Youthful ignorance, now when I got to a bar I'll have two beers and that is it, I used to put away 10+ crown and cokes in a hour like it was nothing.


----------



## SSST (Jun 9, 2011)

ComancheRemmers said:


> SSST, got another shinerite right hear, may i ask your name sir


Check your PM's, i'm pretty sure we know each other.


----------



## iridered2003 (Dec 12, 2005)

Long Pole said:


> I know of someone that likes to post when he's toast.

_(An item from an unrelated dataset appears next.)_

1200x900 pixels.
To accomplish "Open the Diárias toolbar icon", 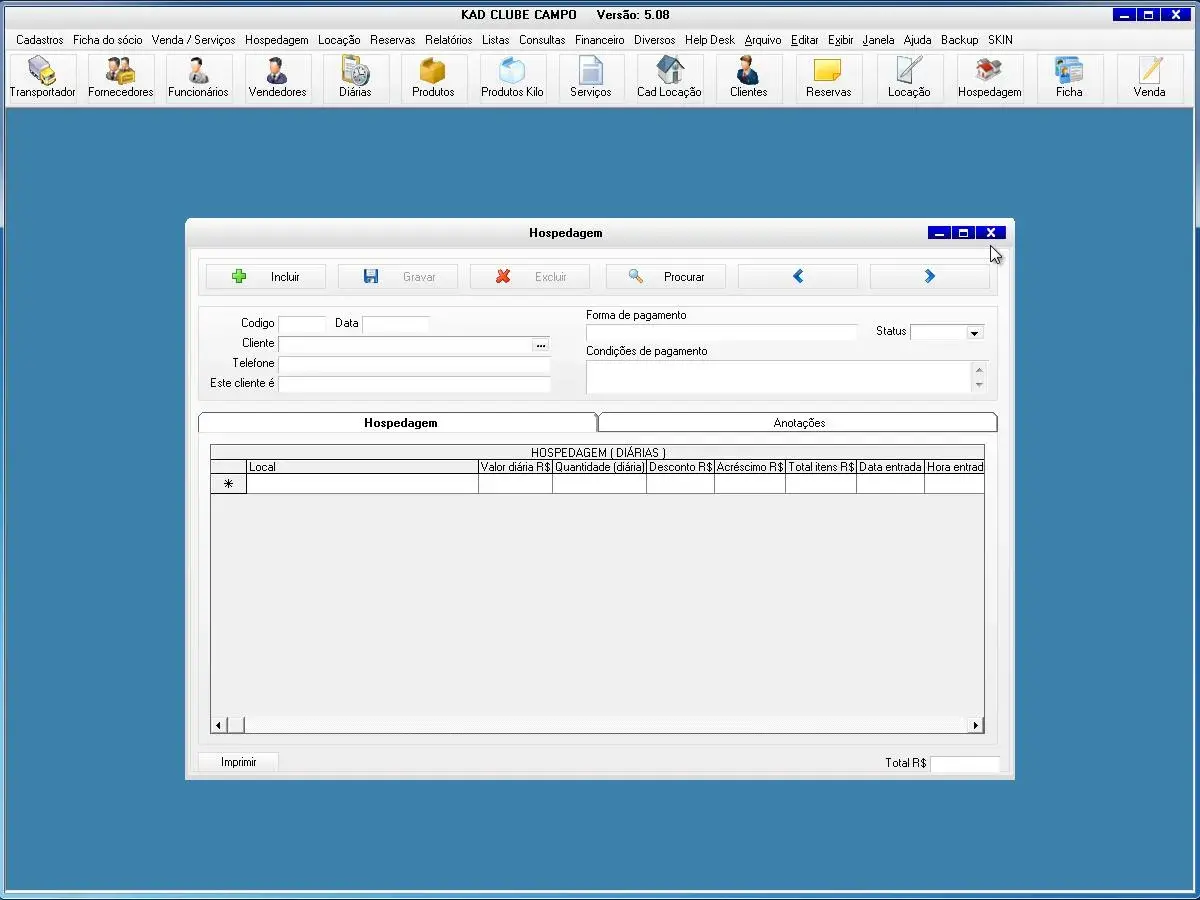I will click(x=355, y=78).
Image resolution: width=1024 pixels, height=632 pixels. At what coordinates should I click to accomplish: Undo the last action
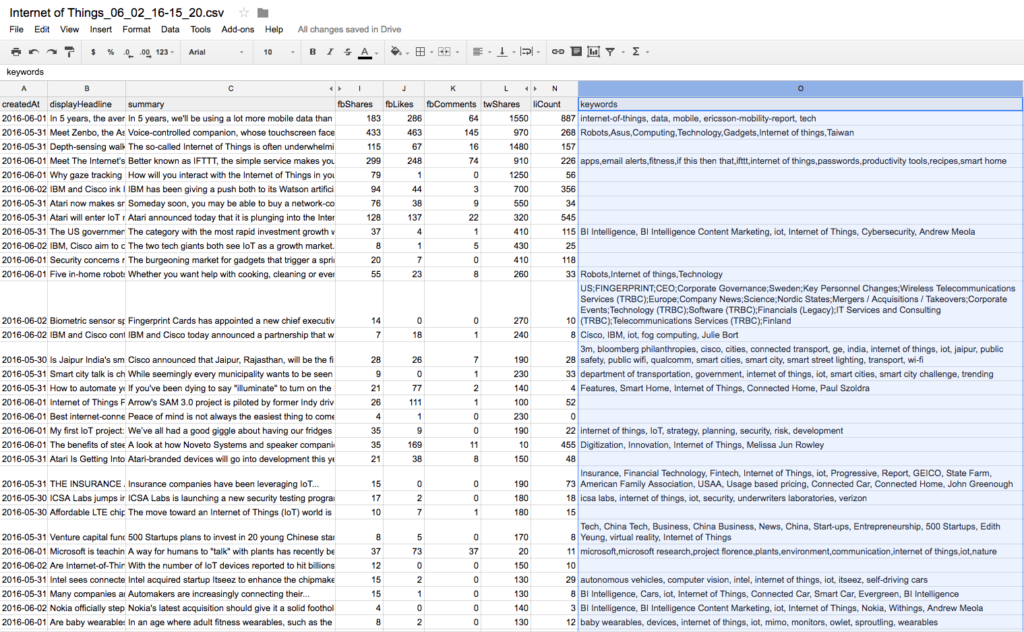click(x=33, y=51)
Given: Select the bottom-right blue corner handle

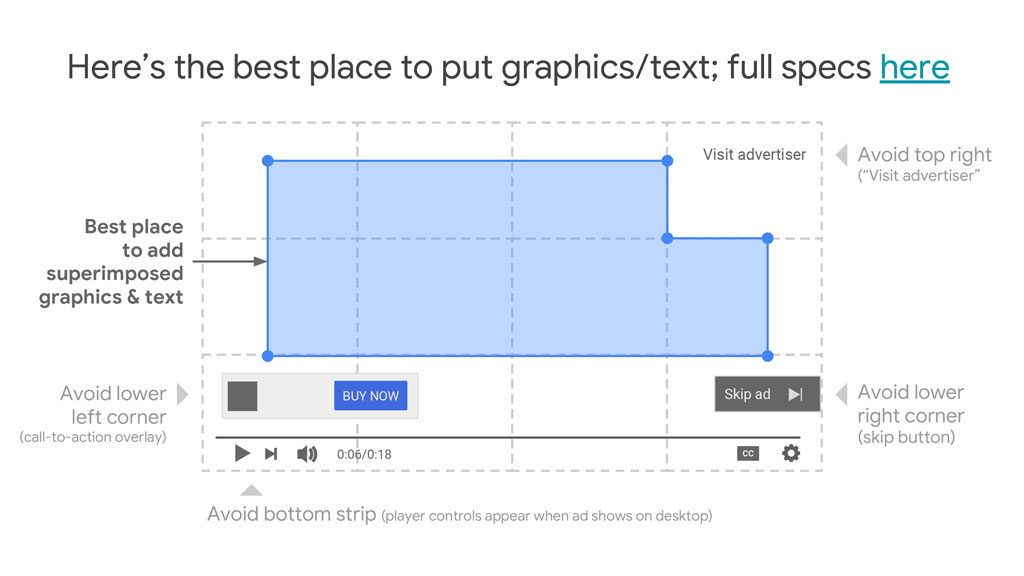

 looking in the mirror there lilpole?


----------



## KEN KERLEY (Nov 13, 2006)

In the same night, jumped on a guy that was about 6'2" and weighed about 275 - I was about 125#. Later, my friends found me outside playing in the snow BUCK NAKED.


----------



## CORNHUSKER (Jul 12, 2004)

Purest form of, lack of character, known to man-kind!!!


----------



## mercenarymedic2105 (Jun 8, 2011)

17, started around lunch time on a Friday in the Southbelt, woke up Sunday afternoon outside of Baton Rouge....really have nothing else to add because I don't know


----------



## Donchi (Jan 16, 2012)

*Drunken bar fight*

While stationed in okinawa I got a meritorius promo to E4. Me and a couple of my leathernecked friends got drunk on soju and I knocked out a 1st Lt. Come monday morning my Msgt. called me in the office and gave me a pair of Lcpl. chevrons and told me to get out of his sight! I didnt get into any trouble because the louie couldnt I D me but that incident followed me the rest of my time in the Marine Corps.... It was worth it!


----------



## ByGodTx (Sep 15, 2010)

Stole a police car....yes really.

A quick pretty funny story. A buddy was celebrating his birthday at a bar. His friends get his keys and hide a drunk girl in the back seat of his car to give him a birthday "surprise." Well the next morning he is pulling out of his driveway for work and up pops the girl He told me he just pushed her head down so his wife wouldn't see her.


----------



## ksk (Aug 9, 2008)

After a night of drinking in Cam Rahn Bay,several of us stole a MP jeep and drove it to the water edge of our PBR.Once on the boat,someone said our finger prints were all over the jeep[?].I grabed a m-79 ,swam back to shore and shot the jeep! The explosion knocked me to the ground as I was only 20 yards away.It also lite the area up.I swam back to the boat and we hauled butt out of there.We could see the lights of MP jeeps coming to the explosion.We went to the other side of the bay and layed low.Later that morning,I discovered a piece of metal in my wrist.Needless to say,I did not put in for a Heart!


----------



## Gary (May 21, 2004)

CoolChange said:


> Why do I really, really believe this?! :biggrin::spineyes:


----------



## lordbater (May 21, 2004)

ksk said:


> After a night of drinking in Cam Rahn Bay,several of us stole a MP jeep and drove it to the water edge of our PBR.Once on the boat,someone said our finger prints were all over the jeep[?].I grabed a m-79 ,swam back to shore and shot the jeep! The explosion knocked me to the ground as I was only 20 yards away.It also lite the area up.I swam back to the boat and we hauled butt out of there.We could see the lights of MP jeeps coming to the explosion.We went to the other side of the bay and layed low.Later that morning,I discovered a piece of metal in my wrist.Needless to say,I did not put in for a Heart!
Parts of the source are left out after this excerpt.